アングル:中国の消費刺激策、家計は反応せず 債務返済や資産運用を優先

AI要約

中国の家計の預金残高が伸びを鈍化し、消費の増加につながっていない状況が明らかになっている。政府の消費刺激策も効果が限定されている。

個人消費の低迷の背景には、不動産価格の下落や雇用不安、高債務などが要因として挙げられる。消費者は資産運用や債務の返済を優先している。

政府は消費者への支援を強化し、構造的な問題に対処する必要があるとアナリストたちが指摘している。

アングル:中国の消費刺激策、家計は反応せず 債務返済や資産運用を優先

Kevin Yao

[北京 18日 ロイター] - 中国では家計の預金残高の伸びが鈍化し銀行が金利を引き下げているにもかかわらず、個人消費は政府の刺激策に反応していない。リスクを回避し債務の返済や資産運用を優先していることがうかがえる。

中国人民銀行(中央銀行)のデータによると、家計の新規預金は6月に2兆1400億元増えるなど上半期に9兆2700億元(1兆3000億ドル増加したが、前年比では22%減少した。

6月の家計の人民元建て預金残高は前年比10.6%増加したが、少なくとも過去3年間で最低に近い水準にとどまった。

中国では銀行への預金が鈍っているが、今週発表されたデータでは、これが消費の増加にはつながっていないことが示された。

6月の小売売上高は前年同月比2%増と予想を下回り、1年半ぶりの低い伸びとなった。デフレ圧力により企業が値下げを余儀なくされたためだ。

政府の消費刺激策が十分な効果を上げていないことを示しているとアナリストは指摘する。

OCBC銀行の中国圏調査部門責任者トミー・シー氏はメモで、貯蓄の伸びは鈍化しているが、消費の増加にはつながっていないとし、「これは家計がローンを早期に返済して負債を減らし、預金を資産運用商品に振り向けていることと関係しているかもしれない」と分析した。

預金金利の引き下げは消費と借り入れの促進が狙いだが、家計や企業は貯蓄を資産運用に回し、資産運用会社は資金を債券に振り向けている。

アナリストによると、不動産価格の下落や雇用不安、高債務などが重なり、家計が慎重姿勢を強めていることが個人消費低迷の背景にある。

中国の第2・四半期の成長率は4.7%と予想を下回り、第1・四半期の5.3%から鈍化した。

預金の伸びの鈍化は銀行融資とほぼ一致しており、先週発表された6月の融資残高は、需要が再び低迷していることを示している。

中国の預金残高は長期的には依然として成長の原動力となり得るが、対外貿易が抑制される中、過剰生産能力のリスクを踏まえると、政府は消費者への支援を強化すべきとの声が聞かれる。

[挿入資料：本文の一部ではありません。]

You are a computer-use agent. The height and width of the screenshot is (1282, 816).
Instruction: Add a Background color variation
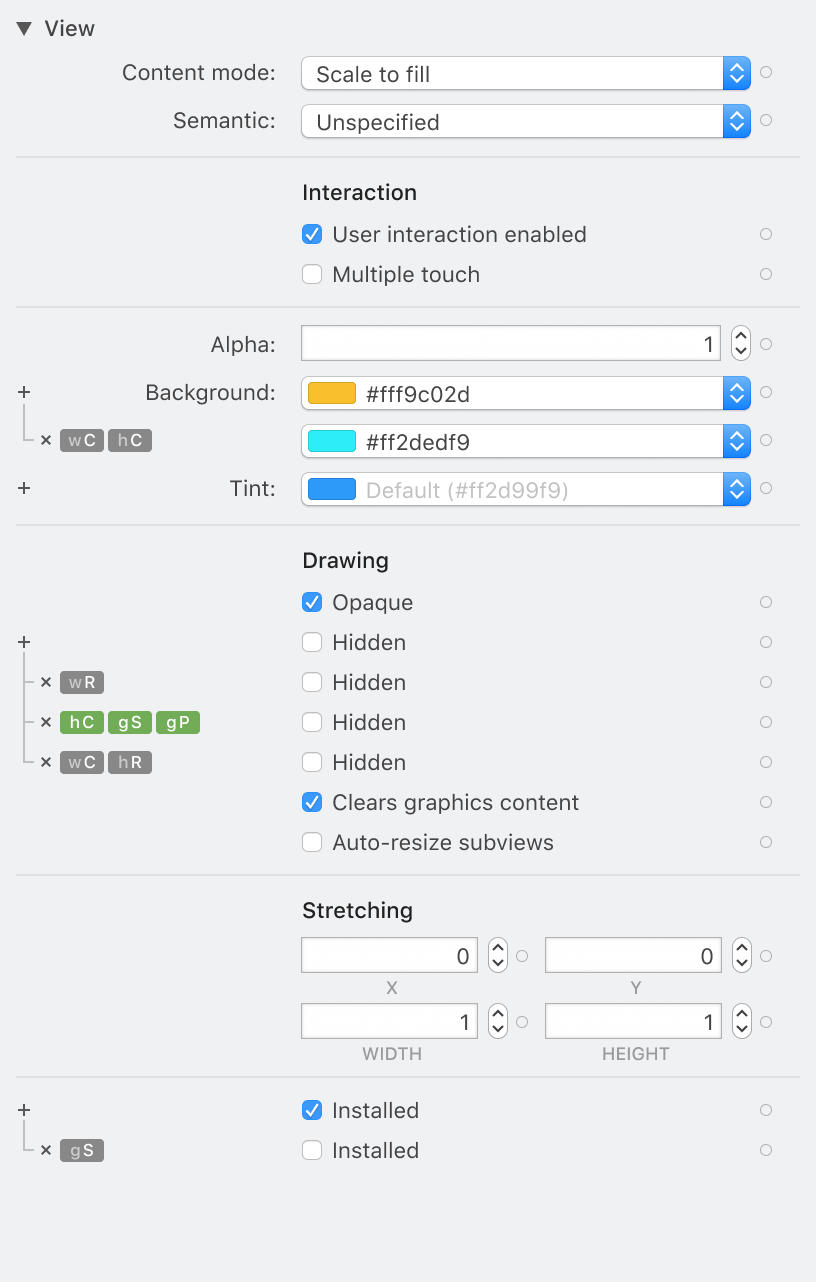pos(23,392)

6月末の家計の人民元預金は過去最高の146兆3000億元となった。家計、企業、政府の預金を合わせた6月の人民元預金総額は295兆7000億元に達し、中国本土の株式市場の時価総額73兆元や国内総生産(GDP)126兆元を大きく上回った。

メイバンクのアナリストはメモで「政策当局は一時的な刺激策ではなく、消費者のリスク回避行動の根本原因に対処し、消費を促す必要がある」と指摘。「そのためには長期にわたる不動産市場の低迷、不安定な雇用市場、不十分な社会保障、債務負担の増加といった根本的な問題を解決するための構造的な措置が求められる」と提言した。